Naujorks (2002), em estudo a respeito dos agentes desencadeadores de estresse nos(as) professores(as) do ensino fundamental que trabalham em escolas públicas frente a inclusão de alunos(as) com necessidades educacionais especiais em suas salas, encontrou um(a) professor(a) angustiado em relação aos desafios que a escola lhe impõe.

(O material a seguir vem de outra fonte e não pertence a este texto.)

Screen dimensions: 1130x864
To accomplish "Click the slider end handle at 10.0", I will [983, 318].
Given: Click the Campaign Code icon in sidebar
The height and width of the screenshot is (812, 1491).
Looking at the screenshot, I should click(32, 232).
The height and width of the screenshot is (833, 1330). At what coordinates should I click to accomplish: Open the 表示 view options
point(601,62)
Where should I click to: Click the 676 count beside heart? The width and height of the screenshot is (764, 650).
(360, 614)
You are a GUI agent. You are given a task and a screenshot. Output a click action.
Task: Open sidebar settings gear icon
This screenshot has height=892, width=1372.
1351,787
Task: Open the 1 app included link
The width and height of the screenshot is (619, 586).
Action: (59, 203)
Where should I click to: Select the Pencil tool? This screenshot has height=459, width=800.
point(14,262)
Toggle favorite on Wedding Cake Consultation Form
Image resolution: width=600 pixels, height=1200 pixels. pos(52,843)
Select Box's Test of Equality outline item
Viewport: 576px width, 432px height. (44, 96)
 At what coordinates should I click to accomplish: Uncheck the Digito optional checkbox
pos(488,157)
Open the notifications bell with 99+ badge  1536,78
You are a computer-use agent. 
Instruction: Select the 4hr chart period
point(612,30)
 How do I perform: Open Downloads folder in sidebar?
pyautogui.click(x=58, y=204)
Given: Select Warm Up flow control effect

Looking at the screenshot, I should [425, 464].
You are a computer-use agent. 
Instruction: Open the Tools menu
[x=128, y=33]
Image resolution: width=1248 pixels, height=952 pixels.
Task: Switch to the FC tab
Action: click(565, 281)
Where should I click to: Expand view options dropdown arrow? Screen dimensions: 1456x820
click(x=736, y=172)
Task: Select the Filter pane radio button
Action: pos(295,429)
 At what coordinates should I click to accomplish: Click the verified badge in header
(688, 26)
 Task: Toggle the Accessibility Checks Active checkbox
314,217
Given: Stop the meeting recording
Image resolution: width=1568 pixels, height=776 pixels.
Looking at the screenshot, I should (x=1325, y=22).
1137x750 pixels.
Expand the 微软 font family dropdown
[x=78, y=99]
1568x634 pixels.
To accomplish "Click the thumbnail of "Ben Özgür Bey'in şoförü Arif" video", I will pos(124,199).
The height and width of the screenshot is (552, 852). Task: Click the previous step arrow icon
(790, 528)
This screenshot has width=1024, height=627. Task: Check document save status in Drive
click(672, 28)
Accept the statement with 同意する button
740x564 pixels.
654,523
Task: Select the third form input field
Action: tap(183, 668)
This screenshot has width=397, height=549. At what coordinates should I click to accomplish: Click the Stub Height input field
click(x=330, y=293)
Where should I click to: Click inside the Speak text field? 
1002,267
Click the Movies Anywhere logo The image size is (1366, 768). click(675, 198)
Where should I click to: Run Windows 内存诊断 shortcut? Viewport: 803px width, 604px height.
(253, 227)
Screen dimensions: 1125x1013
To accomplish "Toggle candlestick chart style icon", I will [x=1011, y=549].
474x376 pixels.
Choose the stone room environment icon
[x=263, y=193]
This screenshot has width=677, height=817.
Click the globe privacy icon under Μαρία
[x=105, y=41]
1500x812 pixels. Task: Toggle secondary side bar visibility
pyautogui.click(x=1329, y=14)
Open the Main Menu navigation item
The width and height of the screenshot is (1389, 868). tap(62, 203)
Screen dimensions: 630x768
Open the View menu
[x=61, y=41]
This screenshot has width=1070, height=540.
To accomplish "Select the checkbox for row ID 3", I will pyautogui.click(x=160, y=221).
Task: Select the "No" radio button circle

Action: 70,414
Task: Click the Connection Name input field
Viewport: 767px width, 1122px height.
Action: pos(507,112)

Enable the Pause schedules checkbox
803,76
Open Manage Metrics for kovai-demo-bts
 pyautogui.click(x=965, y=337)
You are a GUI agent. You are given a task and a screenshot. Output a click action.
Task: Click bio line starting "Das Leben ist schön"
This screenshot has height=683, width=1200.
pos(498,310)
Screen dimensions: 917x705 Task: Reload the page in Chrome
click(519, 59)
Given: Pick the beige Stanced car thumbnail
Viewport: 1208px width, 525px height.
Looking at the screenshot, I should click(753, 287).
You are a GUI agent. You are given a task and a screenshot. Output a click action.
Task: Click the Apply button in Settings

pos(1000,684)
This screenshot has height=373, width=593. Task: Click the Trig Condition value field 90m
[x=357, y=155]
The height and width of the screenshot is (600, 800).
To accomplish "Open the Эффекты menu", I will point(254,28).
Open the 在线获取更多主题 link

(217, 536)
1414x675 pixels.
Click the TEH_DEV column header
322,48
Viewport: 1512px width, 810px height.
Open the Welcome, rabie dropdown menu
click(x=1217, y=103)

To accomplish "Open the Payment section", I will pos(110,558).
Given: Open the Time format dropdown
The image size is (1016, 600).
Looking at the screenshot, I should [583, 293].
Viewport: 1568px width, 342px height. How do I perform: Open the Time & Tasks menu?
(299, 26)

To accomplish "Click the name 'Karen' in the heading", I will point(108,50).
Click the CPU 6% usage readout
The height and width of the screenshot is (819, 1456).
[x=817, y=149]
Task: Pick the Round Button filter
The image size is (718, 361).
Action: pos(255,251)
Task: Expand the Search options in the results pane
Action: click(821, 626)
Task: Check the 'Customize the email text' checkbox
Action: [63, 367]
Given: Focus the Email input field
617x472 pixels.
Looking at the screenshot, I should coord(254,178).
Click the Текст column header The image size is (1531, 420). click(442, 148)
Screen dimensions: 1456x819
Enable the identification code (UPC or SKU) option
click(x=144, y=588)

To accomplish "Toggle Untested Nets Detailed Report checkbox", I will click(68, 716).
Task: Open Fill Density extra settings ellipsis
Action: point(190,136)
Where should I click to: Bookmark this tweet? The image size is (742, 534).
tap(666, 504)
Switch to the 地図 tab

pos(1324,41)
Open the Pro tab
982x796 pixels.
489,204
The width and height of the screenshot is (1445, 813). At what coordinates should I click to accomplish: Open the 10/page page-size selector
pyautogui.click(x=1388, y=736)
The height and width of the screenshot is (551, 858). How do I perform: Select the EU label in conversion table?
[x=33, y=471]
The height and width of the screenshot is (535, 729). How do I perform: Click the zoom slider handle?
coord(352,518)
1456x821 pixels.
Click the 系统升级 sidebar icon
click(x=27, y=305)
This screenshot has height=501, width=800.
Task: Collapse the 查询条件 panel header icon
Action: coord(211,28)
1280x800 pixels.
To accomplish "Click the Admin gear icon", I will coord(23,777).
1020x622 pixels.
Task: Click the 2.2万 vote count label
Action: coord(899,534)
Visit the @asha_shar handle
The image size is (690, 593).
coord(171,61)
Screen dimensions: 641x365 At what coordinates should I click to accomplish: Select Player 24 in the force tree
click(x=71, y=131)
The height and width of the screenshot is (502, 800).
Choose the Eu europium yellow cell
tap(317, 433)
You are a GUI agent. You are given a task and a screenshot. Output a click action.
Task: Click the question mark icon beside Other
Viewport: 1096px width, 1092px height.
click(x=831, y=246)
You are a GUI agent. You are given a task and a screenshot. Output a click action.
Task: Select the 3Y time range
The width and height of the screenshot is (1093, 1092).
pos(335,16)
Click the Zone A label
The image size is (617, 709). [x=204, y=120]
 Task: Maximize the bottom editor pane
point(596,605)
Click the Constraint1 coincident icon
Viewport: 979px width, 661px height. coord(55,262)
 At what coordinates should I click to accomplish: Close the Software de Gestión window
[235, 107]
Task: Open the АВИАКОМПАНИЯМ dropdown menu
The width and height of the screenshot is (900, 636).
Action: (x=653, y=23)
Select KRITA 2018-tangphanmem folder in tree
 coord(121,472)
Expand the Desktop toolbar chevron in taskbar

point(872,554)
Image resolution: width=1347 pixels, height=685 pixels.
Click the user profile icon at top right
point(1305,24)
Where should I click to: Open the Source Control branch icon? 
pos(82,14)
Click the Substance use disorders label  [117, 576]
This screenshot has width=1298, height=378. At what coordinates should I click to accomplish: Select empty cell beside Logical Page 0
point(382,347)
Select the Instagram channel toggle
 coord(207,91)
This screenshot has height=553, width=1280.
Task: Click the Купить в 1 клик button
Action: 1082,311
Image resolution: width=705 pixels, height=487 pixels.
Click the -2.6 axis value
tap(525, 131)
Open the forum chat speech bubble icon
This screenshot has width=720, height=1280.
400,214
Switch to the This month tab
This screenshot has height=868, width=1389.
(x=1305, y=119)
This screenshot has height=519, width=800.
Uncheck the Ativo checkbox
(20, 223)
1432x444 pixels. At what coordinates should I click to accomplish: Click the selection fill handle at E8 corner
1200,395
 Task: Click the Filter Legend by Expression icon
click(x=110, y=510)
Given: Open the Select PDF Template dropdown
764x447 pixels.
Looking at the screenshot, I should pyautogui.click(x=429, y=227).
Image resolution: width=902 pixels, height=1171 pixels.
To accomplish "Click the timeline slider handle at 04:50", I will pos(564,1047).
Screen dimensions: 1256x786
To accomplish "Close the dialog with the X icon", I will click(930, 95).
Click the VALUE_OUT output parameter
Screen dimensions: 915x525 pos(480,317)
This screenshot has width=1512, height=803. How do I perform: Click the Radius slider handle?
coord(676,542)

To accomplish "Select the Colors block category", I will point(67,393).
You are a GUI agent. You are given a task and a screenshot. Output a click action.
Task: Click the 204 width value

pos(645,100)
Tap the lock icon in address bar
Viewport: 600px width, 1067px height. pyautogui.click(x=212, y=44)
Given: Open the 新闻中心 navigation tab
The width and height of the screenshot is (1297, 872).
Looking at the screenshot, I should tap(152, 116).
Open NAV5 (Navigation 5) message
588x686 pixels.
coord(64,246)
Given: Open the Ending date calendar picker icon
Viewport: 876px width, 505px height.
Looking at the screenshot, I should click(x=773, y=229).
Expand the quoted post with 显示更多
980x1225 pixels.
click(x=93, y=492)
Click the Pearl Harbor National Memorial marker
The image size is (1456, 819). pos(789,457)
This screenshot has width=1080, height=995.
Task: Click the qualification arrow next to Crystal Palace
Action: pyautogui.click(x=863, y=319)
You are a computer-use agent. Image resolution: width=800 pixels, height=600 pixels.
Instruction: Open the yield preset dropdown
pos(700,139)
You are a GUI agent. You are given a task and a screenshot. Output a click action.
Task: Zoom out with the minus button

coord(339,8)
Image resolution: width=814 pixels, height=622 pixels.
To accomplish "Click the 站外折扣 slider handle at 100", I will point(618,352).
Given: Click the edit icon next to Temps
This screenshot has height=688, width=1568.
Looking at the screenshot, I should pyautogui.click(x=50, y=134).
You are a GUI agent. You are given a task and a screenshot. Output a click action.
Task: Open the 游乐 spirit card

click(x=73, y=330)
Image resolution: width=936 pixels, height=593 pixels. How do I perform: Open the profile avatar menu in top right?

A proposta da inclusão é um forte agente estressor, pois chegou nas escolas de forma “imposta”, tornando-se, em linguagem figurada uma “pedra no caminho do professor”. O conceito de inclusão, segundo os professores ouvidos adquire diversos significados, mas todos são unânimes em afirmar que o processo inicia a partir de mudanças de atitudes que englobam a sociedade e não apenas o ambiente escolar. Como não conseguem enxergar este “movimento” nem na sociedade nem nas escolas, sentem-se sozinhos, tendo que implementar um processo que diz respeito a todos, que envolve uma prática coletiva (NAUJORKS, 2002, p. 125)

Na verdade, os dados encontrados estão de acordo com resultados de pesquisas que analisaram as percepções docentes a respeito da inclusão escolar (NAUJORKS, 2002; RODRIGUES, 2005; SALVADOR et al., 2006; ANJOS; ANDRADE; PEREIRA, 2009; MARTINS, 2009).

Como é possível observar, as opiniões foram divergentes, mas já é possível perceber um movimento mais positivo em relação à aceitação da proposta de inclusão. A grande preocupação das professoras é com a formação docente, bem como a estrutura da rede de ensino e das escolas para enfrentar o desafio de educar a todos.

E a última resposta de uma professora, apresentada acima, destaca um ponto que também está presente nos questionamentos da presente pesquisa: uma política que se propõe a ser justa e democrática pode vir a malograr diante de tantos insucessos ou como a professora diz “pouco sucesso”. Essa situação, causadora de “ansiedade” e “descrença entre os professores”, pode mesmo comprometer a implementação de uma política “importante e necessária”, conforme o discurso de outra professora, para todos(as) os(as) alunos(as) e não somente os(as) que apresentam deficiência, transtornos globais do desenvolvimento ou altas habilidades/superdotação.

Vamos agora, no próximo capítulo, focalizar as práticas com os(as) alunos(as) com NEE, nos diversos espaços da escola, e, principalmente, nas salas de aula observadas. Vamos conhecer mais de perto o que faziam e como agiam os sujeitos que constituíam o cenário educacional em que a aprendizagem tem um papel de destaque.